Additionally, I've installed Authenticator on my phone to use 2-factor authentication on supported services, as well as XPrivacy (if you are on Android 4.2 you can use AppOps instead), AdAway to remove ads from every app, AFWall+ for a firewall, and Network Log to enable when I think apps are using traffic and shouldn't be. There are I2P and Tor apps available that I use infrequently, Tor actually comes with a pair of apps, Orbot and Orweb. Orbot allows you to route every single application through the tor, this is not as secure as it sounds since not every application is optimized to use the tor network but it's still very nice. Tor of course is not a magic bullet for privacy, as it will not protect your identity on sites associated with that identity, nor sites you've logged into without TLS protection. As a final measure, I've taped a four leaf clover to the back of my phone for good luck.

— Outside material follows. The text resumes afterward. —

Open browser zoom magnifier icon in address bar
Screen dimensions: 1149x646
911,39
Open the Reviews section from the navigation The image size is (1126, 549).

Some other mistakes I make are not routing all of my traffic through tor, not encrypting my entire hard drive, and not using a privacy or security oriented operating system like tails. Incidentally, most of the steps I took would be completely unnecessary if I just replaced my computer's operating system (currently Debian. You aren't using Windows, right?) and installed a custom ROM on my android after rooting it. This process would also be a lot less harrowing and time-consuming if I actually knew how to threat model.

Naturally, there is more one can, you should, and I have done to ensure proper security, however I hope to have covered all the basics, as well as paint a picture of my own failures in what not to do when it comes to privacy and security on your computer.